§ **Exercise goal**: Where in the data below does the word "status" appear? Copy each line that holds it.

-------- Listed records --------

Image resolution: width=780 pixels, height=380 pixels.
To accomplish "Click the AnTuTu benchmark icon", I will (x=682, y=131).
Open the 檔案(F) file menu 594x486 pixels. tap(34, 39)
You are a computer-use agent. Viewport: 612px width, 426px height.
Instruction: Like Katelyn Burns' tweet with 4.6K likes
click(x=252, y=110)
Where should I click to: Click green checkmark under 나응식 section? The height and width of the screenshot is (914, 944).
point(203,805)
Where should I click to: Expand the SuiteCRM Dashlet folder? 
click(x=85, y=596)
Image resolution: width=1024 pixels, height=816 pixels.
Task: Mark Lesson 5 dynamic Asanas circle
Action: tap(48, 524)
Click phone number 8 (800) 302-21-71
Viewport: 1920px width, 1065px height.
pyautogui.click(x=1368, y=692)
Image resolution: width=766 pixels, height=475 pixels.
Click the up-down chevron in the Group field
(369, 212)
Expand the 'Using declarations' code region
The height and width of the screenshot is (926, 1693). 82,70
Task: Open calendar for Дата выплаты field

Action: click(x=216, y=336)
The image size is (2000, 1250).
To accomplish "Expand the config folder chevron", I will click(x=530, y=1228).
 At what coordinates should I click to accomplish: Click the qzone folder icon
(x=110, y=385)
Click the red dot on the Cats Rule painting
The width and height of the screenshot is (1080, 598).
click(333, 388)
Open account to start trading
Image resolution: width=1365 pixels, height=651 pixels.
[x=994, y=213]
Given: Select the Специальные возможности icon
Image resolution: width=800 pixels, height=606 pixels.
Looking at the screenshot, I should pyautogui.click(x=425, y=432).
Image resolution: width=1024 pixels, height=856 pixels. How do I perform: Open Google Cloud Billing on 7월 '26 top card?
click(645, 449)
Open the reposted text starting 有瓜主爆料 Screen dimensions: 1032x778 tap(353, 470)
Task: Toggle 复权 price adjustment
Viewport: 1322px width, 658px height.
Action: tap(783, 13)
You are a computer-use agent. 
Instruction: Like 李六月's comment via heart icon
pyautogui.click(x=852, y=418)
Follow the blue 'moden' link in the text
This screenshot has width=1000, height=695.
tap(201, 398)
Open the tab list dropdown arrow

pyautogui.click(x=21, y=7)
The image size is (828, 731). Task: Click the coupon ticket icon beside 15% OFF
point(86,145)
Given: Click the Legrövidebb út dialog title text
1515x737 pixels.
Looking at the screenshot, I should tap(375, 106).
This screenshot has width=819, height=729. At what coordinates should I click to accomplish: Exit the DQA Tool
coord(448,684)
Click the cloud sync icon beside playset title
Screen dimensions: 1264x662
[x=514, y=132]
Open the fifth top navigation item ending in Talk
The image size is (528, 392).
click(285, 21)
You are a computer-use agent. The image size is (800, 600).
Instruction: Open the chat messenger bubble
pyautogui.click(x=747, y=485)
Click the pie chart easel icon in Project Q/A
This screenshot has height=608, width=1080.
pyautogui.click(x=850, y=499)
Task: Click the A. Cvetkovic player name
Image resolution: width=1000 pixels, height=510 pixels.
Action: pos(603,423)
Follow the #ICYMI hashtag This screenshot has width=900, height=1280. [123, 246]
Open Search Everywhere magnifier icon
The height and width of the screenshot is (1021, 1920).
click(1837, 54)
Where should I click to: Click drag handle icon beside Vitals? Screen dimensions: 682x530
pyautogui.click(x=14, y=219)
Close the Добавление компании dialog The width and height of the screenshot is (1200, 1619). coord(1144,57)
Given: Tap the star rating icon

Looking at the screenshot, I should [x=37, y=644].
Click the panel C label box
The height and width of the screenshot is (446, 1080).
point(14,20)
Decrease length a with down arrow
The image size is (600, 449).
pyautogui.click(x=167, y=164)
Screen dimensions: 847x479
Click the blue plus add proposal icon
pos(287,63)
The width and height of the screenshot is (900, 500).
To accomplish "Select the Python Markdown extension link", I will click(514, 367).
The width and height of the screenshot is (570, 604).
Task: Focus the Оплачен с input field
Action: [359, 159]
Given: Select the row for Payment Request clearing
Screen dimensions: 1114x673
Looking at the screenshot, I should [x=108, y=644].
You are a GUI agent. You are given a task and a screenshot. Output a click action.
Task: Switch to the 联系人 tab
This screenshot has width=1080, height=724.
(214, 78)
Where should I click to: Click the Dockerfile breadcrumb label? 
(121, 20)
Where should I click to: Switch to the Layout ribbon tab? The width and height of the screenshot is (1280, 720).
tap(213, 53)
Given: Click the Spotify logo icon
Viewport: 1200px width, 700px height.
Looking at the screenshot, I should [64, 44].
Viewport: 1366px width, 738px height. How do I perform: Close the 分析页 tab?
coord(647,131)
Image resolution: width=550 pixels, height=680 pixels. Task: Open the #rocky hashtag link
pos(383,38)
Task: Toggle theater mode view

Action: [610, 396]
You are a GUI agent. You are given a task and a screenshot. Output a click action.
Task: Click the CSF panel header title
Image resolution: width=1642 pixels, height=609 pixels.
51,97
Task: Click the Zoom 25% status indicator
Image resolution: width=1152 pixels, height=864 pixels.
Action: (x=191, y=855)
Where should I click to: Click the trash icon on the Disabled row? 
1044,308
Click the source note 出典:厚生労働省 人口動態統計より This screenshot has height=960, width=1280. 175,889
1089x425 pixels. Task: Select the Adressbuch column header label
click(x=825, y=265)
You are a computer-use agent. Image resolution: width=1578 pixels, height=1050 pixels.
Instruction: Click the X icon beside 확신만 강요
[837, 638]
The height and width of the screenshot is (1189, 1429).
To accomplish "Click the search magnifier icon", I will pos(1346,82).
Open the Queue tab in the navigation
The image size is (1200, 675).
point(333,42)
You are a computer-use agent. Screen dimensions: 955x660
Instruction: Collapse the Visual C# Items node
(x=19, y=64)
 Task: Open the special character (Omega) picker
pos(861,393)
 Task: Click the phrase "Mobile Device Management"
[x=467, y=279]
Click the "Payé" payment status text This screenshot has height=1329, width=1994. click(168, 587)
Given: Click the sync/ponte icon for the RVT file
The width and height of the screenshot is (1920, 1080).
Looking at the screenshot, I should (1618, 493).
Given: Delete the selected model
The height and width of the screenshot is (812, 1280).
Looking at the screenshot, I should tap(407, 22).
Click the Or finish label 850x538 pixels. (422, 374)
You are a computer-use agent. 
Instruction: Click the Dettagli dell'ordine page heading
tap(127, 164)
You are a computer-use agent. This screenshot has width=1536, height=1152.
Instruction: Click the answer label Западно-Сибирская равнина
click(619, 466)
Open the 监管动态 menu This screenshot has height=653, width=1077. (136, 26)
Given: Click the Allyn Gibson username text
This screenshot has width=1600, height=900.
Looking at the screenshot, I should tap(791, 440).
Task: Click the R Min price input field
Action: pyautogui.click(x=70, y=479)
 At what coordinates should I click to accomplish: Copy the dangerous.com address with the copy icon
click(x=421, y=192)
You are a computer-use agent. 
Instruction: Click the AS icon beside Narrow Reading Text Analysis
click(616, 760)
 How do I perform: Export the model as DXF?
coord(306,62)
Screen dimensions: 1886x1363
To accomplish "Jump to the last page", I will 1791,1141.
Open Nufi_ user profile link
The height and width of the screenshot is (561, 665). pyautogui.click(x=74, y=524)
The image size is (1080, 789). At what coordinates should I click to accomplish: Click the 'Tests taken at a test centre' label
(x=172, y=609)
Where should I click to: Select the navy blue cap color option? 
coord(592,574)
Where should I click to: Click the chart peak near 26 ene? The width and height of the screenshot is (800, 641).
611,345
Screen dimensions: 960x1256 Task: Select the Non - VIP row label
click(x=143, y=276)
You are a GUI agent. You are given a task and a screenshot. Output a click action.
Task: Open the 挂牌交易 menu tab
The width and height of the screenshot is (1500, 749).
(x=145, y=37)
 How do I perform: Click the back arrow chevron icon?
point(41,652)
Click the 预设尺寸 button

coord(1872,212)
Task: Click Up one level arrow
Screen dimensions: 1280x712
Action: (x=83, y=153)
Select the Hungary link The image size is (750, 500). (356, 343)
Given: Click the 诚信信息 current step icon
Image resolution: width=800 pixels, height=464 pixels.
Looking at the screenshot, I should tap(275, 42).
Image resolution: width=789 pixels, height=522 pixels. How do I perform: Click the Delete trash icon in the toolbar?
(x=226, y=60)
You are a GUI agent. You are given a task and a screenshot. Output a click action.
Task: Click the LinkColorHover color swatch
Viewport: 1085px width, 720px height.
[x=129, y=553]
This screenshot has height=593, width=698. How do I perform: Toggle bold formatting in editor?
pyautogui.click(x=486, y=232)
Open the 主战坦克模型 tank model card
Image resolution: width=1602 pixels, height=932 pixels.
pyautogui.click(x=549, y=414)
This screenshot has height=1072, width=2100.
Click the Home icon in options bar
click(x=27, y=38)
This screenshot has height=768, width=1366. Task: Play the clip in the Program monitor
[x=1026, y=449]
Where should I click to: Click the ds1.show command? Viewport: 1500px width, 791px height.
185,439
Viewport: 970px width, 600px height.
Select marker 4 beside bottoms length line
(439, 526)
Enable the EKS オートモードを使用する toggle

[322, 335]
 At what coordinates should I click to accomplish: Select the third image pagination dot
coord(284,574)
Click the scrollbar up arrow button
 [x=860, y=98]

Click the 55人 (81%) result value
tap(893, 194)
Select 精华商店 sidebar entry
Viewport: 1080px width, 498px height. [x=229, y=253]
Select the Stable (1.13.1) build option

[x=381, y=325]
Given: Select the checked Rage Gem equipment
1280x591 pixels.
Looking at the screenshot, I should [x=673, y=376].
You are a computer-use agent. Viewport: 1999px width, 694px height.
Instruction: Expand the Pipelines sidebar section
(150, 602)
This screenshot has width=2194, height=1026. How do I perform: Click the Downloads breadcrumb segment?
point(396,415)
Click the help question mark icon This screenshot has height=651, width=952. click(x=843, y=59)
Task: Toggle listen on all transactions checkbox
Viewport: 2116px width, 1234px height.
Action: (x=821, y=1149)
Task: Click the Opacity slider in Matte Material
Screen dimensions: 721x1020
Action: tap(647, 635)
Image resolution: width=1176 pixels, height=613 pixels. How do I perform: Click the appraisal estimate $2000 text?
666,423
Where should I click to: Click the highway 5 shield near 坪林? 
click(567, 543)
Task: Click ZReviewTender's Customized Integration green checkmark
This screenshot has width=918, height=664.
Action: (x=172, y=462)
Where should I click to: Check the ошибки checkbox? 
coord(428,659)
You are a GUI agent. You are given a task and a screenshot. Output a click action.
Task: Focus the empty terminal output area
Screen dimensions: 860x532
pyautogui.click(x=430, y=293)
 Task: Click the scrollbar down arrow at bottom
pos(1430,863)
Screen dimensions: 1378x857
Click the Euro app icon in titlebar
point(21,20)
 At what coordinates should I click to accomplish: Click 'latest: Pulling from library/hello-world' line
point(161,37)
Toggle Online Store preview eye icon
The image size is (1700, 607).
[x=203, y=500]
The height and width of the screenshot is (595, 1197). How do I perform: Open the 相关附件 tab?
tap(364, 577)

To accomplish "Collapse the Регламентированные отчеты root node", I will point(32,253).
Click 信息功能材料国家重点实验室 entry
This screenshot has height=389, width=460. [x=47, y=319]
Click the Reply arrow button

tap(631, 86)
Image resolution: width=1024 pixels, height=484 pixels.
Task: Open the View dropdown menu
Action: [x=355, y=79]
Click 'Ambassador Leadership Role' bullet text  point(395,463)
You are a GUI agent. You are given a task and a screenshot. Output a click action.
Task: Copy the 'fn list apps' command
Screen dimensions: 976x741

--------

§ **Result below**:
Task: Click the Zoom 25% status indicator
Click the "Payé" payment status text This screenshot has height=1329, width=1994. click(168, 587)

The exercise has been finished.